**Exercises to complete:**
1 - In the passage on the Twins pitchers, rewrite the section from "The Twins bought" up to and including "into a rebuild.", changing "Dirty Randy" to "Randy Dobnak".
2 - Answer these questions using the passage on the Twins pitchers:
(a) What ERA did Ober post over four seasons in the minors?
(b) How many earned runs did Dobnak give up this year before his season-ending injury?
(c) In how many games has Gant appeared during his 5-year career?

** Opening Source text block **

Nelson Cruz is just the gift that keeps on giving. The beloved slugger even helped out the team in leaving, as the Twins netted the promising starter in the trade that sent Nelly to the Rays. Ryan has been more than impressive in big league action so far, and could be an anchor of the rotation for years.
Never a highly-regarded prospect, Ober has superseded expectations at every level. Sporting a low walk rate and a 2.41 ERA over four seasons in the minors, but not having very exciting “stuff”, Ober has always been a tough pitcher to evaluate. However, his 4.34 ERA in 87 innings pitched in the bigs, along with the fairly consistent improvement he’s shown, will earn him a shot to start the season next year. His strikeout totals (9.3/9 innings) may be the reason he sticks.
The Twins bought out Dirty Randy’s remaining pre-arbitration years by signing him to a cost-controlled extension. Unfortunately, Dobnak has simply not been healthy or good since his revelatory start in 2019. He gave up 43 earned runs in 50.2 innings this year before a season-ending injury. Upon further review, he was actually decent in 2020, with a 4.05 ERA, but even this was disappointing following the exciting (lucky) start to his career. I’d expect him to be in the mix as a starter, especially if the Twins lean into a rebuild.
Gant has always been something of a swingman in his 5-year career, starting 47 games and appearing in 171. He’s shown the ability to be a good pitcher either as a starter or reliever. Coming over in the J.A. Happ trade (somehow), I would expect the Twins to give Gant a shot at the rotation to see what they have in a low-expectations year. However, Gant does have the stuff to be a very good back-of-the-bullpen tool, so they could go that direction with him as well (see: Trevor May, Tyler Duffey).
The team just never seems to lose faith in Thorpe, although I can’t recall him ever being good in the Majors. It seems like he gets chance after chance and always flops on his face. Maybe 2022 will be the year he puts it together (I’m certain he’ll get a look in Spring Training, at least).

** Closing Source text block **
** Opening Provided records block **

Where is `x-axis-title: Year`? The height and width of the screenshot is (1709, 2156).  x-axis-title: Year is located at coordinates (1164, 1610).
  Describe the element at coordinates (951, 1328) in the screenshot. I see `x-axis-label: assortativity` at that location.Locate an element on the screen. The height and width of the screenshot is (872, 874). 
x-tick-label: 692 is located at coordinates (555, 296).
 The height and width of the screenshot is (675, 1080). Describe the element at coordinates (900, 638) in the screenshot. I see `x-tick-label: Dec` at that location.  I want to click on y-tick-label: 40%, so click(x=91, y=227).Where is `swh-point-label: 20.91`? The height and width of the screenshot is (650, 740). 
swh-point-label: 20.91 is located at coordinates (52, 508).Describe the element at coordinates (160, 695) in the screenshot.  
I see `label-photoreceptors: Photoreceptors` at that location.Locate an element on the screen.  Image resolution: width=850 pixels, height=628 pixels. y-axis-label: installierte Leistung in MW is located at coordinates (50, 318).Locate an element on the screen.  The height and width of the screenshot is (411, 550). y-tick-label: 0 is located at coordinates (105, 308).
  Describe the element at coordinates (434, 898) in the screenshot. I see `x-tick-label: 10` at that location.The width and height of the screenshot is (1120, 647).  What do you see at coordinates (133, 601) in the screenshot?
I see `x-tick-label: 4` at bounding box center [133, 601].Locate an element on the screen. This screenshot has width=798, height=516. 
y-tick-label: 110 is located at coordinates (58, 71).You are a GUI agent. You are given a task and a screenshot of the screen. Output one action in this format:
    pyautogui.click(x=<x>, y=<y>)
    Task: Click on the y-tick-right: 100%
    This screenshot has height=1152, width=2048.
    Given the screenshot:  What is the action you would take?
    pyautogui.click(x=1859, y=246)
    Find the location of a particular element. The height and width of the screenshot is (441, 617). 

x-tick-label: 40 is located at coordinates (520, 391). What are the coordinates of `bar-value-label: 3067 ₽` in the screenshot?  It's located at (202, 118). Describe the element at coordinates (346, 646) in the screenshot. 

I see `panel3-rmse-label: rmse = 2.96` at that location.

** Closing Provided records block **

**Responses to the exercise:**
1 -
The Twins bought out Randy Dobnak’s remaining pre-arbitration years by signing him to a cost-controlled extension. Unfortunately, Dobnak has simply not been healthy or good since his revelatory start in 2019. He gave up 43 earned runs in 50.2 innings this year before a season-ending injury. Upon further review, he was actually decent in 2020, with a 4.05 ERA, but even this was disappointing following the exciting (lucky) start to his career. I’d expect him to be in the mix as a starter, especially if the Twins lean into a rebuild.

2 -
(a) 2.41
(b) 43
(c) 171